Stunned, my knees wobbled, and I leaned back against his car before they gave out and I ended up on the pavement. Never had I imagined he felt such self-loathing. I hadn't seen it, but then I'd been just seventeen. Liking some girls muddied the water for me, and I never thought of myself as anything but straight back then.
What I felt for Travis was special, outside everything, and everyone, else. He was my best friend. I was a senior in college before I dared put a name to my sexuality and begin to accept what it meant. I took a chance he wouldn't shake me off and grasped his elbow. He trembled under my fingertips.
"Travis, I'm sorry. I didn't know. How could I?"
He shivered like he had a sudden chill. The anger left his beautiful eyes, replaced by a great sadness. "I'm sorry, too, Heath. I didn't know how to tell you. I thought you'd hate me. I thought you'd run away from me, then I ran away from you."
My chest ached. Thirteen years lost. "I could never hate you, Travis. There was a lot I didn't know about my teenage self. So much I didn't understand." I took a deep breath. "The truth is I'm bi."
His eyebrows drifted up. He blinked.
I nodded and rolled my eyes at him. "Don't look at me like I'm speaking a foreign language."
Travis swallowed, hard, his Adam's apple moving convulsively. "Um, sorry. Not that you're... Your mom... I mean, I thought... Is Dani a man or a woman?"
It was my turn to blink. "How'd you hear about Dani?"
"Your mother mentioned her."
Fuck. "Well, buddy, Dani is a guy. Daniel."
"That's not what I heard, man. Your mother thinks you had a live-in girlfriend."
I snorted. How was he going to handle this bit of information?
"Well, Dani is fucking hot in a skirt, and on the telephone, it would be easy to jump to several conclusions."
He blinked owlishly. "I see."
I doubted it. Dani did standup comedy in full drag regalia, and it was damn funny.
Travis slumped against the fender beside me, our shoulders brushing. "You still want to go get that pizza? I really have to eat something so my glucose level doesn't bottom out on me."
That sounded like my old friend. "Do you still run for fun?"
Travis treated me to a real grin. "Yeah. Gotta feed the machine. Do you still run?"
I shook my head. "It wasn't the same without you. Maybe I can get back into it, though. What do you think? Will you help me start training again?"
He looked pleased as he nodded. "Sure. It'll help us get to know each other again."
I leaned a little closer. "So, you're not going to blow me off?"
Travis drew back like I'd struck him. Too late I realized the double-entendre. I grabbed his arm.
"Oh, no. No, man, I did not mean I wanted...I meant you weren't going tell me to go to hell and then run away again."
His eyes narrowed. "What? I'm not good enough to give you a blow job?"
We'd veered into very murky waters, the potential for disaster suddenly and exponentially increasing. We'd just reconnected, and the only thing that kept me from throwing my arms around him and never letting go was fear he'd bolt again.
As for blowjobs, I'd go to my knees for him anytime he snapped his fingers and pointed at the spot, but I didn't dare tell him that for the exact same reason.

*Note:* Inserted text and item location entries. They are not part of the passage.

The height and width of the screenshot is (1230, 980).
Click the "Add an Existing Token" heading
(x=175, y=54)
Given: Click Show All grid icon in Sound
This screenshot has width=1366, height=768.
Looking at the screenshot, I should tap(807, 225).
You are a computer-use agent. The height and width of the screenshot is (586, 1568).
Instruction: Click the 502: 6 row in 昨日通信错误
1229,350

"Lord, Travis. Let's not talk about sex just yet."
To my surprise, he chuckled. "Heath Kelley, backpedaling. I'm amazed I lived long enough to see it happen."
"Laugh all you like. We can talk sex over lunch."

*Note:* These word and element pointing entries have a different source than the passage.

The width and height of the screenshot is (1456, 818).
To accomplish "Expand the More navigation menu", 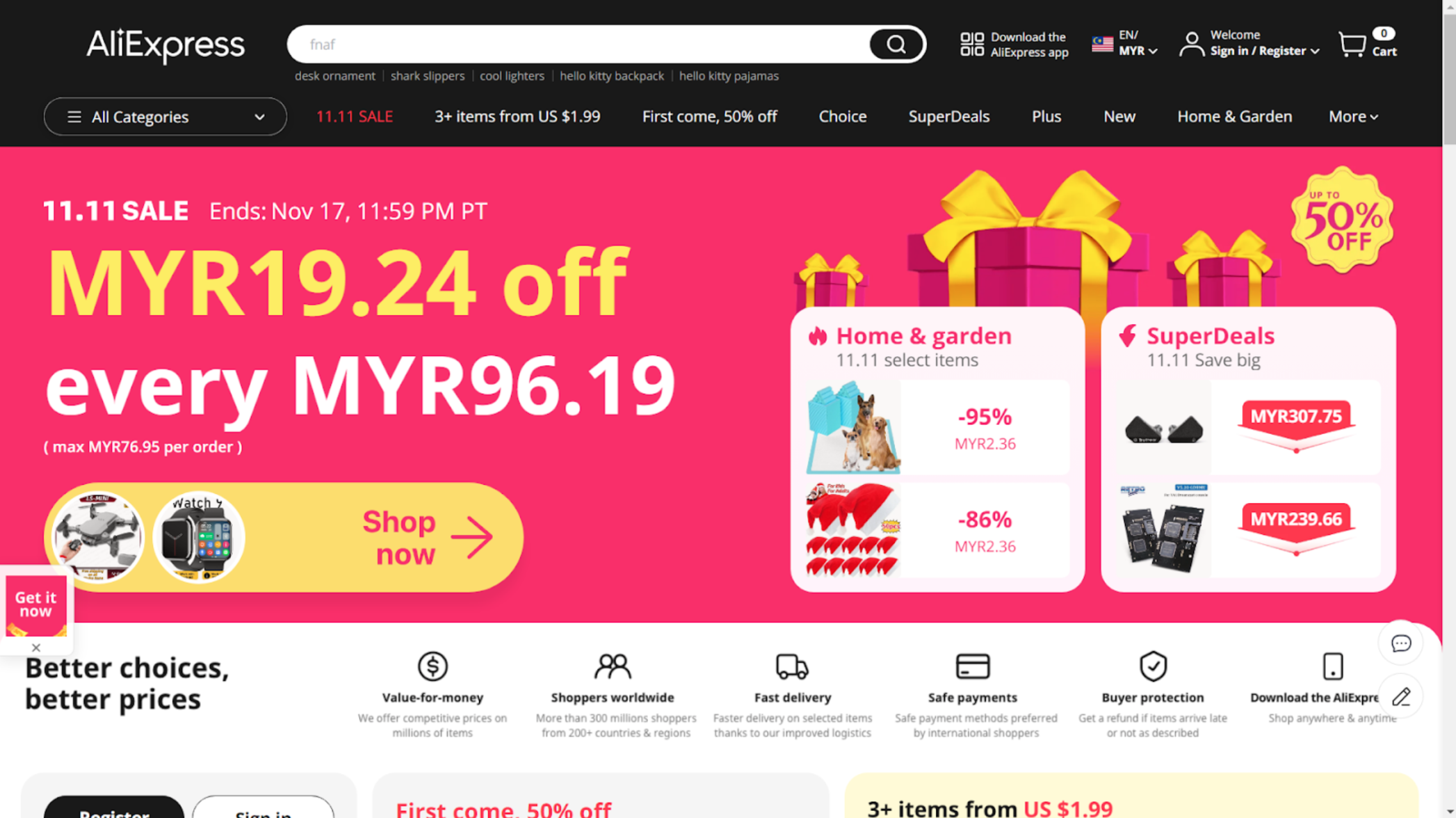I will [1353, 117].
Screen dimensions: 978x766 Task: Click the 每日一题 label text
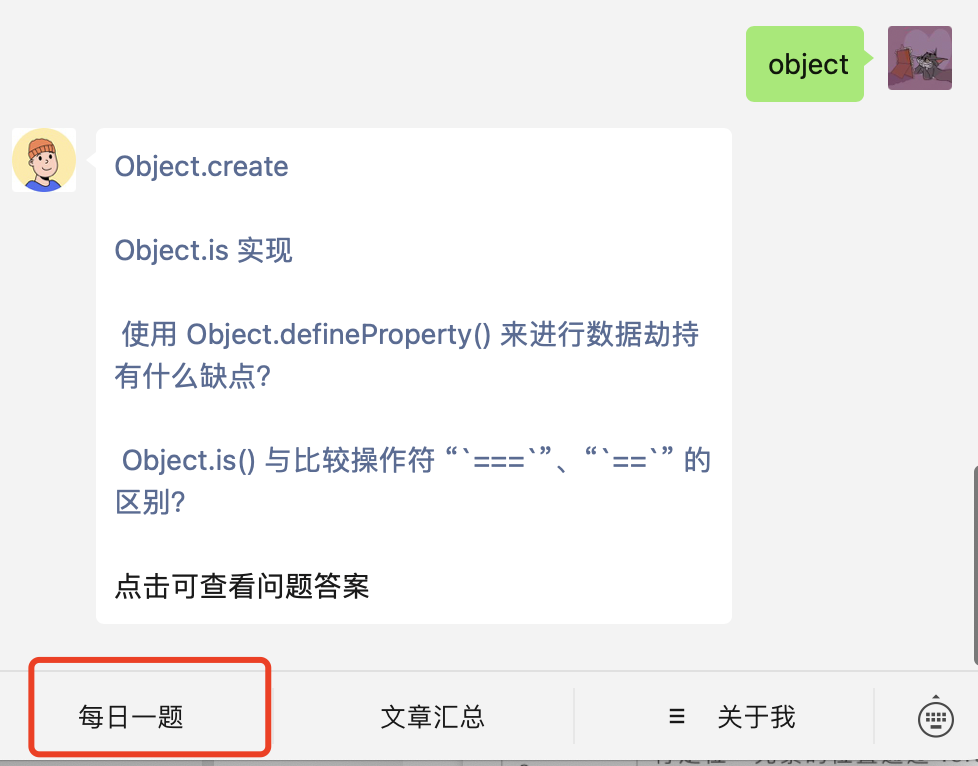(131, 717)
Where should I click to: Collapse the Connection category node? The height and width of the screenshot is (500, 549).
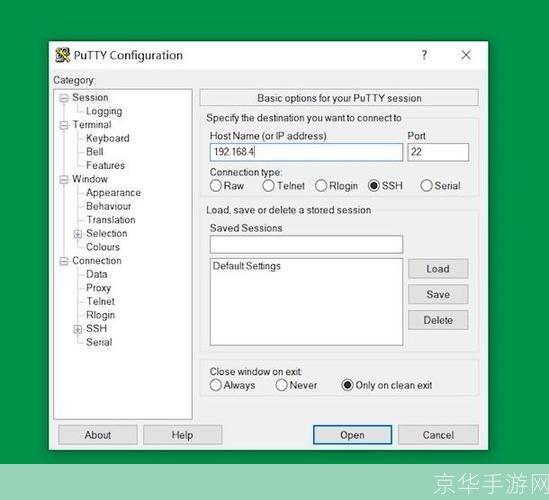(64, 261)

Travis turned to me, arms crossed over his chest, his hip against the car.
"No, Heath. We won't talk sex. You'll always be my best friend. Hell, you're more than that. I've missed you so much." He paused and took a deep breath. "Sex is off limits. I don't want to talk about it with you, and as friends, we're not going to do it."
He might think that, but I knew better.